━━━ Text shown ━━━
Meet the Malaysian writers running The Online Citizen

May 28, 2021 | 🚀 Fathership

The Online Citizen (TOC) "attacks the Government with its team of Malaysian writers", Home Affairs and Law Minister K. Shanmugam said on Tuesday (Nay 25).

The minister's comments came as the police took the unusual step of releasing body-worn camera footage of the incident to verify TOC's account of alleged bullying of an elderly woman with dementia who was not wearing a mask.

"TOC has done this to try and cast doubt on the police, to damage the trust that people have in the police, and is really a disservice to the thousands of police officers who have been fighting in the frontlines," Mr Shanmugam said.

The minister also said it is a "regular" occurrence that TOC attacks the Government with its "team of Malaysian writers".

Who are TOC's Malaysian writers

On September 18 last year, self-styled online vigilante SMRT Feedback carried out an exposé on TOC, alleging that the socio-political site paid Malaysian writers to write negative articles about Singapore.

The group released the real identities and location of anonymous writers under TOC's payroll, several of which are listed below.

1. Rubaashini Shunmuganathan aka "Kiara Xavier"

Of all the writers in TOC's stable, Ms Shunmuganathan was singled out as the writer behind two seditious and defamatory articles.

The first article called for Singaporean civil servants to follow the example of their Hong Kong counterparts in protesting.

The second made allegations about Prime Minister Lee Hsien Loong, which has led to a civil suit by Mr Lee who says they are false attacks against his character and fitness to hold office.

The reveal prompted Mr Shanmugam to ask, "Who controls her? Who pays her? What is her purpose? All these are legitimate questions. Most readers would just assume this was by a genuine Singaporean contributor."

Ms Shunmuganathan is based in Shah Alam, Malaysia and is currently a freelance writer charging USD 12 per hour.

She started writing for TOC since end-2018 until October 2020 before keeping a low profile (due to backlash on her exposé) and then resuming her writing on TOC as recent as January this year. Her total article contribution for TOC stands at 786 on the last count.

2. Kathleen Fernandez

Ms Kathleen Fernandez has been writing for TOC since July 2018, contributing over 1,200 articles. She is currently a regular feature on TOC's editorial team.

Ms Fernandez is also based in Shah Alam, Malaysia, and was a former colleague of Ms Shunmuganathan in a different Malaysian publishing house.

3. Aldgra Fredly

Ms Aldgra Fredly is a Journalism graduate from Malaysia's Universiti Teknologi Mara. Like Ms Fernandez, she is also a regular writer for TOC, contributing close to 600 articles mainly on socio-political affairs in Singapore.

Ms Fredly is currently based in Kota Kinabalu, Sabah.

4. Roxanne Tai

Ms Roxanne Tai is currently a full-time writer with TOC since March 2020. She was formerly a writer for Malaysia-based tabloid World of Buzz. Like Ms Fernandez and Ms Shumuganathan, she is currently based in Shah Alam, Malaysia. Her rates are at USD 15 per hour.
━━━ Stored data ━━━
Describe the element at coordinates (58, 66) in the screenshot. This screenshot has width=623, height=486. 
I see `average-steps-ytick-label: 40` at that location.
━━━
Problems and tasks -
1 > In the article about The Online Citizen's Malaysian writers, why did the police release body-worn camera footage of the incident?
2 > From the article about The Online Citizen's Malaysian writers, reproduce word for word the stretch from "On September 18" through "and defamatory articles.".

Expected responses -
1 > The police released the footage to verify TOC's account of the alleged bullying of an elderly woman with dementia who was not wearing a mask.

2 >
On September 18 last year, self-styled online vigilante SMRT Feedback carried out an exposé on TOC, alleging that the socio-political site paid Malaysian writers to write negative articles about Singapore.

The group released the real identities and location of anonymous writers under TOC's payroll, several of which are listed below.

1. Rubaashini Shunmuganathan aka "Kiara Xavier"

Of all the writers in TOC's stable, Ms Shunmuganathan was singled out as the writer behind two seditious and defamatory articles.